Tradicionalmente, este sector funciona por ciclos: años de bonanza con precios altos y otros de caída brusca. Pero ahora el equilibrio se ha roto. Tanto los SSD como los módulos de memoria dependen casi directamente del precio de los chips NAND y DRAM, y no hay mucho margen para amortiguar golpes.

El problema se agrava porque los hiperescaladores y los grandes centros de datos están absorbiendo todo lo que pueden. Micron, por ejemplo, justificó el cierre de Crucial señalando que el mercado de centros de datos ha pasado de representar alrededor del 40 % al 60 % del total.

Eso sí, desde la compañía aclaran que siguen vendiendo memoria a consumidores, aunque de forma indirecta, a través de fabricantes de PC. La tienda directa cierra, pero el soporte al mercado de consumo no desaparece.

“Ese mercado está creciendo tan rápido que solo para mantener nuestra cuota necesitamos cada vez más bits”, explicaba Chris Moore, vicepresidente de marketing de Micron para el negocio de cliente.

Oferta y demanda… pero sin tiempo para reaccionar

La situación actual se resume en algo muy simple: la demanda se dispara y la oferta no crece al mismo ritmo. Resultado: precios al alza. El problema es que no es un mercado ordenado. Las empresas apenas tienen margen para planificar.

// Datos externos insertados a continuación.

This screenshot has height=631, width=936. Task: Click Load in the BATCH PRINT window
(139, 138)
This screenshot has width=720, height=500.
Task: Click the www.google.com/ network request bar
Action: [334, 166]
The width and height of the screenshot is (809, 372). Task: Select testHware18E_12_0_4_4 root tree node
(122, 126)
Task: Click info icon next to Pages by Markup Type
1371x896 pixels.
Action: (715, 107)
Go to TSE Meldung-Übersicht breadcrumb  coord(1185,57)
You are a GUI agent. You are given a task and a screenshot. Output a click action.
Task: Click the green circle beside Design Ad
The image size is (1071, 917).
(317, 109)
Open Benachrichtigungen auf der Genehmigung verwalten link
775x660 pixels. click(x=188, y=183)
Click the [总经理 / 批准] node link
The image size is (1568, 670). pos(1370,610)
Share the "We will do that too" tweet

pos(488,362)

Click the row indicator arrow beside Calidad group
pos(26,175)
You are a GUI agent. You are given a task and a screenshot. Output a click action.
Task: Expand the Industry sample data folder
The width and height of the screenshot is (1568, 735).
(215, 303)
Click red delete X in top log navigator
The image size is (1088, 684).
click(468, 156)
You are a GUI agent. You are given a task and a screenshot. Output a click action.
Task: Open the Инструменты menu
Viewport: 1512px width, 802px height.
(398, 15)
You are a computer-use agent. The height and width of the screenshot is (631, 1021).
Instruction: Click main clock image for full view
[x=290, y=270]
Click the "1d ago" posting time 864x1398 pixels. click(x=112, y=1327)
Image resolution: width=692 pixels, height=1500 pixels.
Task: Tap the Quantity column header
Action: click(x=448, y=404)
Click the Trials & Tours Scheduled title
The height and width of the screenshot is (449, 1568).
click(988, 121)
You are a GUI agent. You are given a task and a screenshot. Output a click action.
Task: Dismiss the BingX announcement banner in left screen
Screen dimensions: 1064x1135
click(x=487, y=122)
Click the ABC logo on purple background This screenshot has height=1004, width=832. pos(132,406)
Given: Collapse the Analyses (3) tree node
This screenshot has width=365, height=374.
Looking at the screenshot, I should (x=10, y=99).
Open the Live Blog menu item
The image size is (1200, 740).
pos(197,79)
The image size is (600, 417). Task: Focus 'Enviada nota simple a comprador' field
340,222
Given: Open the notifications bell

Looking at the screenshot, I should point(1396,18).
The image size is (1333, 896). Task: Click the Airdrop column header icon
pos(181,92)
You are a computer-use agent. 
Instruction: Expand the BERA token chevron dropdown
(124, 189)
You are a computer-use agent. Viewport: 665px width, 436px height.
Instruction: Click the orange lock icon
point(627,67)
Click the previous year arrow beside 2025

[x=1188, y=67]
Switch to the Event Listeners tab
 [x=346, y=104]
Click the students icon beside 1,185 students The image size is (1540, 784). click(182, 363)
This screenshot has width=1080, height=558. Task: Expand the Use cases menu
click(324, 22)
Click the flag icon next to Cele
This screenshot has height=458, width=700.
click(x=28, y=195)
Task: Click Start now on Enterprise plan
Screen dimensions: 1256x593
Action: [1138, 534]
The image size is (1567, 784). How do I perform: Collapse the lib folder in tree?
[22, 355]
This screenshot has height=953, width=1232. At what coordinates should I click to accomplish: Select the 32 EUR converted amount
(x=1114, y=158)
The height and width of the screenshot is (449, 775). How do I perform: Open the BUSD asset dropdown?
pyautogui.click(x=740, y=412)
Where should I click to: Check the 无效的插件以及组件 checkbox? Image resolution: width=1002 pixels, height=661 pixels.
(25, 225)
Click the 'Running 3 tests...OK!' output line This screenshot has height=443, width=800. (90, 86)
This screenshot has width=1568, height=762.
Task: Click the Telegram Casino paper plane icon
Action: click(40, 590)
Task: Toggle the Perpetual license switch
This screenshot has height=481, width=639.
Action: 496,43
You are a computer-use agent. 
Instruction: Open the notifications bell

Según informes de Digitimes, Phison estaría prácticamente agotada hasta 2026, y su CEO asegura que la mayoría de fabricantes de NAND están en la misma situación. El mercado “spot”, el de compras a corto plazo, se está secando. Y nadie tiene claro qué viene después.

Michael Wu, presidente de Phison en EE. UU., lo explicaba así:
“Normalmente hay acuerdos anuales que se revisan cada trimestre. Pero la escasez ha roto esos ciclos. Hoy, la asignación depende totalmente de la dinámica del mercado.”

¿Hay alguna salida? Solo a largo plazo

Mientras el mercado de la IA siga creciendo, no hay una solución rápida. Algunas ideas suenan bien sobre el papel, pero tienen muchas pegas. Tanto AMD como Nvidia están valorando reutilizar silicio más antiguo y barato para ofrecer productos algo más económicos. En el caso de AMD, incluso permitir el uso de memoria DDR4.

El problema es que el mercado de DDR4 está prácticamente muerto, ya que los fabricantes de DRAM han apostado casi todo por DDR5. En almacenamiento pasa algo parecido: volver a fabricar NAND antigua reduce la densidad y empeora el problema.

La solución real pasa por nuevas fábricas, pero eso lleva tiempo. Mucho. Micron empezó a construir una planta de DRAM en Boise en octubre de 2023 y no espera producción hasta mediados de 2027. En el CES, además, anunció una nueva megafábrica de 100.000 millones de dólares en Nueva York, que podría convertirse en la mayor instalación de semiconductores de Estados Unidos.

“Nadie podía permitirse construir fábricas tras la caída de 2023”, reconocía Moore. “Eso es lo que estamos pagando ahora. En aquel momento los consumidores estaban encantados… pero el precio llega después.”

Y aquí estamos. Todos en el mismo barco, esperando a que el mercado se estabilice. Pero, por ahora, la escasez de DRAM y SSD no tiene fecha de caducidad clara.